Hemopet Hemolife Thyroid Testing

Idexx labs and most vets only test the T4 levels and if fall within range, then it is scratched off the list...but there is a gray area that basically indicates borderline and that is when you want to prevent...(hence kelp, Ashwagandha)...Idexx also has a base line normal ~ a one size fits all, Hemopet takes into consideration, breed, age, sex, altered.


----------



## Nyx (Sep 25, 2012)

Gibby:

If I understand your post Panzer has healed(better skin) and now the fresh skin is crusting with the yellow sap stuff- Questions:

When you say "healed" do you mean the redness and inflammation is no longer present?

Or do you mean it is back to a healthy pink with new hair?

In my experience with Dante: 

If you mean that the skin is no longer red and inflamed then the next step is the gray/black will crust with the yellow sap stuff.

If you mean that his skin has returned to a healthy pink with new hair, and he is now crusting with yellow sap stuff I would re evaluate what you have fed him and see if something new has been added recently.
Allergy shot?
Vaccines?
Laying out side in the grass?

I am vey sorry to hear you are having more set backs. 

I know with Dante the bathing so frequently sorta promoted the sap. I would keep him in cotton and brush(carefully) the flakes away.


----------



## gibby913 (Dec 21, 2013)

He did recently have his allergy shot.......But I also increased the amount of Ketachlor bathing......His skin btw has returned to a normal pink color for the most part, and hair is beginning to grow back in many areas. There are still some black areas around the crease of his hind legs. 

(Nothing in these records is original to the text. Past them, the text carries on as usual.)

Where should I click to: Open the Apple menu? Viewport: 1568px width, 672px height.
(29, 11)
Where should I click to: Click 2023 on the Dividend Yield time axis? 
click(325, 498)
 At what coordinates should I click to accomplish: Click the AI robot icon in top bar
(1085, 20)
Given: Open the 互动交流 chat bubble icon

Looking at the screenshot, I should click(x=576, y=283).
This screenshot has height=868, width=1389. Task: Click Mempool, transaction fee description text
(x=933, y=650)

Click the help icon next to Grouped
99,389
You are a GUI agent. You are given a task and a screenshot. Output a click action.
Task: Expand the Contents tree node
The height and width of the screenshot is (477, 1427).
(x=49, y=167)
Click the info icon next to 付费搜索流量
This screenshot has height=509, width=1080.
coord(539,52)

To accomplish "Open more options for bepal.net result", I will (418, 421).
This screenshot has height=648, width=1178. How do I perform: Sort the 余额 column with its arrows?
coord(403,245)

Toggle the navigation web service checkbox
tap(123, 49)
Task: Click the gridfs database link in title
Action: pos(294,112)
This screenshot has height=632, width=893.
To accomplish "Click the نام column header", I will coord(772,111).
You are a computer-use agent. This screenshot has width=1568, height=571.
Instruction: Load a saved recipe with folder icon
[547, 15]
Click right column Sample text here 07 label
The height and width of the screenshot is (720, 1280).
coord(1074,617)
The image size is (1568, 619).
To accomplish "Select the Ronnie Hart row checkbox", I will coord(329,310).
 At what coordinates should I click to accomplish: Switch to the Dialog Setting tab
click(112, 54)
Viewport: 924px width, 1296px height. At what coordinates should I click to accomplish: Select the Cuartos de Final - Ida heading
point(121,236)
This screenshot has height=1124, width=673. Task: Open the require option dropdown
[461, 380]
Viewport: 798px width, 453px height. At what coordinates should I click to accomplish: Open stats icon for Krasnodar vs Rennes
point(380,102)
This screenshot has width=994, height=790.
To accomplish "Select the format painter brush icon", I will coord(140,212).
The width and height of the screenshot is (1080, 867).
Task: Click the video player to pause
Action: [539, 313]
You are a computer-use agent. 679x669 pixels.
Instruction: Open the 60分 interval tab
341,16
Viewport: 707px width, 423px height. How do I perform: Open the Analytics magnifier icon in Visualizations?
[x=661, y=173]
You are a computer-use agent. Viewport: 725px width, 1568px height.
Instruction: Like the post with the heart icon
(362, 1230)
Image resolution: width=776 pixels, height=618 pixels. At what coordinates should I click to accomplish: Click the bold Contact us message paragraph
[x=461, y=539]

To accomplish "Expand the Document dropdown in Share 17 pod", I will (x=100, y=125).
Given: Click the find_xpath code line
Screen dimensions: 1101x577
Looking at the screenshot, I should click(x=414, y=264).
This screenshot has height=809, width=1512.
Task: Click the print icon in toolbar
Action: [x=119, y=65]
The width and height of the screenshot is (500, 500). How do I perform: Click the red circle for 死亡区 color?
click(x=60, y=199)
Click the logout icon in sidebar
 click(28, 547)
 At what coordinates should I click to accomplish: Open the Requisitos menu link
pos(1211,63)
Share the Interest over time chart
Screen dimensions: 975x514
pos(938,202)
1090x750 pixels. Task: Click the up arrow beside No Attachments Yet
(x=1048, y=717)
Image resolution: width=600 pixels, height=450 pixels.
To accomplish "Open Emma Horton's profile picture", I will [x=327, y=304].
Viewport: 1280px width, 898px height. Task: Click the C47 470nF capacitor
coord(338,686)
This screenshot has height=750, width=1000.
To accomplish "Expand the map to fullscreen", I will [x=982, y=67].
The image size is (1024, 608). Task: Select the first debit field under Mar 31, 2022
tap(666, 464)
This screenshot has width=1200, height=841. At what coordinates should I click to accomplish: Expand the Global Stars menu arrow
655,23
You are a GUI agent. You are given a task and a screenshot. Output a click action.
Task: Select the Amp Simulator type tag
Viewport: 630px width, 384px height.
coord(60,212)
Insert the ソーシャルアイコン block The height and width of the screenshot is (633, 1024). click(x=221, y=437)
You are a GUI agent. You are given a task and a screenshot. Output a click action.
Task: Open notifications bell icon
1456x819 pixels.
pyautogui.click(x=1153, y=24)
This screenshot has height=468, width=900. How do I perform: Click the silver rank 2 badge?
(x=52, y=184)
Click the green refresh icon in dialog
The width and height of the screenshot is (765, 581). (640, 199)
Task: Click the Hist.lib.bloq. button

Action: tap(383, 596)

The yellow sapping has slowed now, but is still present. I've had to stop the bathing for a week now due to the cold weather here ( afraid he'll become ill - its only 55 degrees in my home and im not getting any more oil since its so late in season)

I feel like I'm failing him here. I'm going to get his thyroid tested as soon as budget permits. My wife is beyond discouraged. She feels him going on like this is torture. She thinks its time to put him down but I'm simply not ready to give up on him yet.


----------



## my boy diesel (Mar 9, 2013)

what is his deameanor? is he still itching like mad?


----------



## Bear L (Feb 9, 2012)

It took my non-GSD male dog one year of terrible skin, stuff oozing out, hot spots, plugged anal glands, some restless nights, chewing himself raw, low energy (just sleeps and drags his feet on walks), picky eating habits before he was more normal. Few years later he is all good and now he eats like a pig if allowed. I made drastic changes and persisted with it and I believe that gave his body time to heal the way it should, inside out. 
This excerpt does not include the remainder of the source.